On August 1, SNC-Lavalin Group reported results for its second quarter ended June 30, with revenue in a quarter at $2.28 billion, down from $2.53 billion in Q2 2018. The firm’s net loss attributable to shareholders was reported at $2.1 billion, and the company announced an 80% cut to its quarterly dividend to shareholders, from $0.10 per share to $0.02 per share.
“Since assuming the position of interim CEO on June 11, I have listened carefully to our stakeholders’ concerns and we have rapidly begun executing on a new strategic plan for the company that is focused on de-risking the business and surfacing value in high-growth, high-performing areas of the business,” said interim president/CEO, Ian L. Edwards, in a media release.
“As part of our strategy, we will maintain a focus on effectively executing on the remaining backlog of lump-sum turnkey projects, and to this end are implementing several measures, including a new project oversight function that reports directly to me. While we implement these measures, I have recommended we take all prudent actions to strengthen our cash position and balance sheet; this includes reducing the dividend.”

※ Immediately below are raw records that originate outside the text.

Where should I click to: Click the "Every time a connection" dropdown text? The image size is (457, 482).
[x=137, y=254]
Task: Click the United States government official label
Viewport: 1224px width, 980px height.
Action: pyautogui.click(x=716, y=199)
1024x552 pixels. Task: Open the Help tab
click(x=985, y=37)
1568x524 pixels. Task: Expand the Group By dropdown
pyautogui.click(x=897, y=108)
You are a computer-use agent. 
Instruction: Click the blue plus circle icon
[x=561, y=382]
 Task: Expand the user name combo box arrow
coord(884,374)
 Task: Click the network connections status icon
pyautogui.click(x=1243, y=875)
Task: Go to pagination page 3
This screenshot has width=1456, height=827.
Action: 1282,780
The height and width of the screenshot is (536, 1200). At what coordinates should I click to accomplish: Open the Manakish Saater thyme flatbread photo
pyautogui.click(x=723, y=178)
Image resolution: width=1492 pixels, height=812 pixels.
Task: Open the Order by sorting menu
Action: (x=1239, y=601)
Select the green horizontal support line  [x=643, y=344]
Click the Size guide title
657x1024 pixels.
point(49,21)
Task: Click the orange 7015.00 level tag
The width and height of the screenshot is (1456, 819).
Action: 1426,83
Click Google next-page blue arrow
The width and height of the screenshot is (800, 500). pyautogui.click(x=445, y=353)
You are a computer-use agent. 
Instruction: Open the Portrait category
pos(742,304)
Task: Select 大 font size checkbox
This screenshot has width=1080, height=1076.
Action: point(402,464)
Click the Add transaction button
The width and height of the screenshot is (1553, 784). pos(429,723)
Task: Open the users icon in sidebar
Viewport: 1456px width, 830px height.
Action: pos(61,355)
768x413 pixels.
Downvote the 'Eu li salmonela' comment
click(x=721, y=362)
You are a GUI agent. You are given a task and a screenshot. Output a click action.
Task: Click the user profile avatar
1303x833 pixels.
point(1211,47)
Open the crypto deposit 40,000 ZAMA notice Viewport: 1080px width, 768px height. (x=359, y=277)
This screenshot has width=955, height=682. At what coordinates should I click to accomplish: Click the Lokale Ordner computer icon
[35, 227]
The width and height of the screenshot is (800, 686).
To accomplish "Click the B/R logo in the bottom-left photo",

“The decisions I have made, I believe are necessary to set us on a more sustainable path going forward,” he added. “We are building from a strong foundation, including a robust SNCL Engineering Services backlog of approximately $11 billion as of the end of Q2, an increase of 9% year-over-year.”
AECOM’s fiscal 2019 Q3 results show revenue of US$5.0 billion, a decrease of 3% over the prior year while adjusted EBITDA increased by 10% over the prior year to $244 million attributed primarily to higher margins and increased profitability in the firm’s design and consulting services (DCS) segment.
On June 17th, AECOM announced its intent to pursue a separation of its management services segment and continues to take actions to de-risk its portfolio with a focus on its higher-returning and lower-risk professional services businesses, including the recently closed sales of its Oil & Gas Production Services and International Development businesses as well as ongoing actions to exit more than 30 countries.
“The strategic actions we have taken over the past two years and continue to take are delivering positive results, including 14% year-to-date adjusted EBITDA growth,” said Michael S. Burke, AECOM’s chairman and CEO, in a company release.